Tips for becoming a ‘super’ investigative journalist

Worldwide, journalists are trained to educate, inform and entertain members of the public. This means that basically, journalists owe their allegiances to society.

As watchdogs of society, they hold the government and its agencies at various levels, accountable for their actions and inactions.

But, there are journalists and there are journalists. Some journalists are contented with just getting news reports and features stories from press statements and doing “according to” kind of journalism.

Call them arm-chair or conventional journalists and you may be correct.

However, investigative journalists are not satisfied with routine reports from press statements issued by government officials or their various agencies.

Especially in the present new media age, they prefer to dig deeper to unearth documented facts on corruption, conflicts, mismanagement of funds, diversion of funds, abuse of offices, and other social vices linked with government officials who swore to an oath not to steal public funds or be involved in corrupt practices and other organisations and individuals.

On Monday, November 8, Media Career Development Network, a Lagos-based, not-for-profit media training, mentorship and coaching organization held a webinar on the theme ‘Sources Handling in Investigative Journalism’  with Taiwo Hassan Adebayo, an Assistant Editor ( Investigations)  with Premium Times as the speaker.

Adebayo said investigative journalists, who are interested in digging deep on conflicts at the local, state, national and international levels, political findings, national insecurity, collapse buildings, and COVID 19 fundings, depend on whistleblowers, credible sources, leaked hard copy documents among other to do their job.

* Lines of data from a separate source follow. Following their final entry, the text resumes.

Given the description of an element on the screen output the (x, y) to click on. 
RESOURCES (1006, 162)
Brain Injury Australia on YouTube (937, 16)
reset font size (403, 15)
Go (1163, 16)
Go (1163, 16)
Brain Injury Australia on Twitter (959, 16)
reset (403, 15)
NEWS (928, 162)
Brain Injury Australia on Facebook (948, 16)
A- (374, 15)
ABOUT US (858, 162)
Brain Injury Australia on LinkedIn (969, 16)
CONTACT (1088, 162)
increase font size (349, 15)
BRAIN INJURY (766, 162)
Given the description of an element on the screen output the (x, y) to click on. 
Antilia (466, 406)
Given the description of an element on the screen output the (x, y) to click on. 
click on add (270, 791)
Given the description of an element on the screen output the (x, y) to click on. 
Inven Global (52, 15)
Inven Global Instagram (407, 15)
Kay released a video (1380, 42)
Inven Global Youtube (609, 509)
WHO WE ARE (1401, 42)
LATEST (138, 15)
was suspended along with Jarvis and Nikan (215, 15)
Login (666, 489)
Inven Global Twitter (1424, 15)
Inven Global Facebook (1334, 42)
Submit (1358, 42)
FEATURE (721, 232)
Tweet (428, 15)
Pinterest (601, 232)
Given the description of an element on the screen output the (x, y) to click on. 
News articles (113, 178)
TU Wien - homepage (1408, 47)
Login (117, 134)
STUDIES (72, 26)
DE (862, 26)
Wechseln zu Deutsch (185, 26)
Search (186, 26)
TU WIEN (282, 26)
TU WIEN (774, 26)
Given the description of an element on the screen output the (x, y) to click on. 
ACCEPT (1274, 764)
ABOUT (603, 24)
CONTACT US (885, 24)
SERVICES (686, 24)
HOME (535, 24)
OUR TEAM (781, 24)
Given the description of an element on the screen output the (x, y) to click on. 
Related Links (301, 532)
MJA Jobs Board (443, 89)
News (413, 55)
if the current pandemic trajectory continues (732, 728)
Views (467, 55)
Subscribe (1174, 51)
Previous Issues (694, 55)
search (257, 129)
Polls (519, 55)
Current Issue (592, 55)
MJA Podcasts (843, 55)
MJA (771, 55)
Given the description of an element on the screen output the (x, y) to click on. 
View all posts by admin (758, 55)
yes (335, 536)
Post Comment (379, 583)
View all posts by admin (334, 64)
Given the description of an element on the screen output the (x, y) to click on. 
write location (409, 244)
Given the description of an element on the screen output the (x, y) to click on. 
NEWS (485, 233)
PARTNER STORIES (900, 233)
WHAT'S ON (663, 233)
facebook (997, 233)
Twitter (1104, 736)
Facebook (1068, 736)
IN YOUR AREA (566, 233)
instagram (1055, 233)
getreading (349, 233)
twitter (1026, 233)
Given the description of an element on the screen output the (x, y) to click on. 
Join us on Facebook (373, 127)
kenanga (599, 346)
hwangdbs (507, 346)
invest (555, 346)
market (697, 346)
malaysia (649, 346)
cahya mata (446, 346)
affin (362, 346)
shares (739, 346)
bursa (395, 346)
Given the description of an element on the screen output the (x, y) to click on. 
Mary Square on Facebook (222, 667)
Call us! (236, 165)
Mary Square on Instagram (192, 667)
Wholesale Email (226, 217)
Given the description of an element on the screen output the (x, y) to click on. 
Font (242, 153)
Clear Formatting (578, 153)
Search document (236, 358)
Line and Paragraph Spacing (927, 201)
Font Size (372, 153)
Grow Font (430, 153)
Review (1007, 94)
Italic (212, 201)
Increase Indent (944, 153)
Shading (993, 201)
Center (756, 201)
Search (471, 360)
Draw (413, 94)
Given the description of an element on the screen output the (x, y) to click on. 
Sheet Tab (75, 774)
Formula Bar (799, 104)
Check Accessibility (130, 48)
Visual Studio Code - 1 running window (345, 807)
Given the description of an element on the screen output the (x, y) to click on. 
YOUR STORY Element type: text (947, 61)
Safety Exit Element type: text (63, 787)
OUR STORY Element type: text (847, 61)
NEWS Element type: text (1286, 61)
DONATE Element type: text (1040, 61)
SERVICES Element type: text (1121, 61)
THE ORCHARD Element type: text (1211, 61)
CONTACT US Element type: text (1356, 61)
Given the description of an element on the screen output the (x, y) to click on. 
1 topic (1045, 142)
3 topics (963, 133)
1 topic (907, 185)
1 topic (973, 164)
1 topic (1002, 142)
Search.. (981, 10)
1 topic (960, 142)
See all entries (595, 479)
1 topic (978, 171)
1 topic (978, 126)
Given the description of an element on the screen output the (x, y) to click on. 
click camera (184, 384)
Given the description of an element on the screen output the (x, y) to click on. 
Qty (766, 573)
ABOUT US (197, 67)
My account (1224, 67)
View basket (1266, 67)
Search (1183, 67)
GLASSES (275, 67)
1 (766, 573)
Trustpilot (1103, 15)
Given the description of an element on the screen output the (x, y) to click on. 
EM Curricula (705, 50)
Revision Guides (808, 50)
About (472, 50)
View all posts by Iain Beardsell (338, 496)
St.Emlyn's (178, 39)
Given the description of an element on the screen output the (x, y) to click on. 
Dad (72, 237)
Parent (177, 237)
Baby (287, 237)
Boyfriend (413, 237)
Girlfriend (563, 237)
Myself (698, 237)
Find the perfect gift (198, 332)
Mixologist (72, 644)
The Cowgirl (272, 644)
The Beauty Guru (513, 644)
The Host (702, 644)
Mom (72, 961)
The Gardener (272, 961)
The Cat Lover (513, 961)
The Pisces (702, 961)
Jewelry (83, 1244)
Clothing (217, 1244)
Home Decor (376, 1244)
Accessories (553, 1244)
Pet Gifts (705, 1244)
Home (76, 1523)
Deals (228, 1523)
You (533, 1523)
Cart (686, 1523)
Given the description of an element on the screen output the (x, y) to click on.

 ” But, some of these sources or whistleblowers may have vested interests in leaking documents to journalists. From the security man or woman at the gate, through to the cleaner, secretary and up to some ogas-at-the-top, a skeptical, not cynical journalists, will have to dig deeper, make contacts with the government agency or multi-national companies without exposing his or her sources.

 According to him, fact-checking, cross-checking of statistics and figures and records should be done many times before an investigative report is published. This may take days, weeks, months or even years to accomplish.

He advised investigative journalists to be patient and be thorough in digging deep to confirm and verify their documents before publishing.

Adebayo said investigative journalists should avoid single-source reporting, conduct independent investigations and verification of hard copies of documents, refrain from relying on oral evidence, since this may not be admissible in court, even if the sources were recorded.

He also cautioned against avoiding litigation, explaining that investigative journalists took about two years of shifting through leaked documents, verifications of multiple records, sources, and public records on the Pandora Papers investigation

 Lekan Otunfodunrin, Executive Director, Media Career Deployment Network, who moderated the webinar urged young and professional journalists who are interested in making a career as investigative journalists to abide by necessary guidelines.